Analizaron la goetita (mineral común del óxido de hierro) con un ácido orgánico natural y revelaron que con varios ciclos reiterados de congelamiento y derretimiento el hielo se disolvía con mayor eficiencia. Eso, porque los compuestos orgánicos atrapados en el hielo se liberan al repetir los ciclos y generan reacciones químicas adicionales. El equipo también notó que el agua dulce con sedimentos acelera la disolución en tanto que el agua salada de mar podía hacerla más lenta.
Estos resultados tienen probables aplicaciones, según los investigadores, como en sitios de drenajes de minas, el polvo congelado en la atmósfera, los suelos sulfatados ácidos de la costa del Mar Báltico o cualquier entorno ácido congelado donde interactúen los minerales y orgánicos del hierro.
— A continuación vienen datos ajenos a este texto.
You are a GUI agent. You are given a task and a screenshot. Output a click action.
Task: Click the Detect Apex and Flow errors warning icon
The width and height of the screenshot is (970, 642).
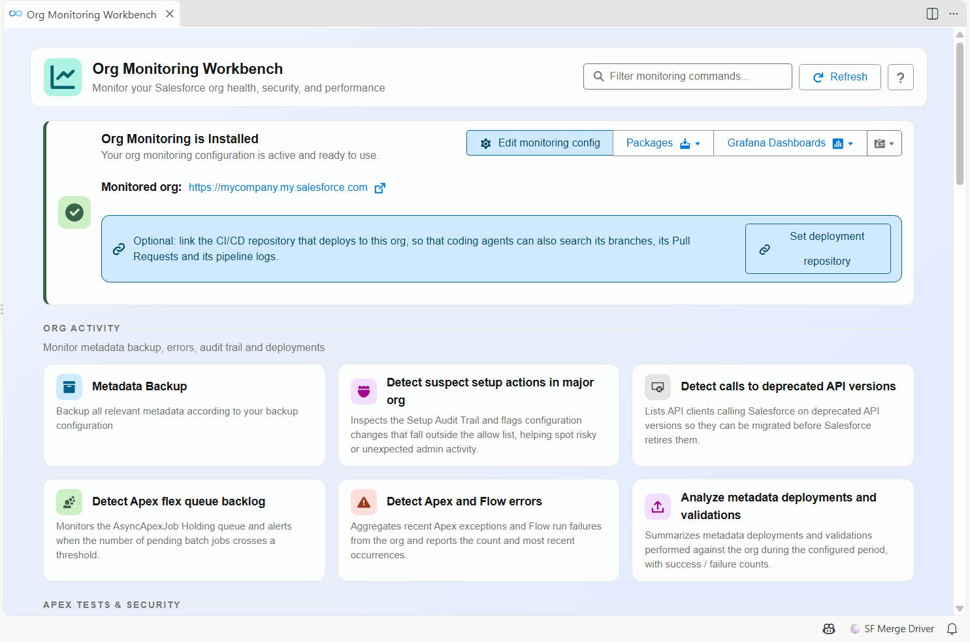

Boily y su equipo trabajan para descubrir si sus resultados valen para todo el hielo que contenga hierro.
“A medida que se calienta el clima, los ciclos de congelamiento y derretimiento son más frecuentes”, dijo Angelo Pio Sebaaly, estudiante de grado de química en la universidad, y primer autor del trabajo. “Cada ciclo libera hierro del suelo y el permafrost hacia el agua. Esto puede afectar la calidad del agua y los ecosistemas acuáticos en áreas muy vastas”.
El hielo es activo
Lo notable es que además podría explicar por qué los ríos del Ártico están adquiriendo un color anaranjado. “Al resolver los controles químicos en la disolución mineral en el hielo, el trabajo puede contribuir a la explicación de cómo estos ciclos de congelamiento y derretimiento vuelcan hierro soluble a la naturaleza”, escribieron los investigadores.
Señalan también que el hielo es activo, en oposición a considerarlo “un medio de almacenamiento pasivo”, y eso confirma otro elemento que hay que tomar en cuenta a medida que el cambio climático causa modificaciones en todo el mundo.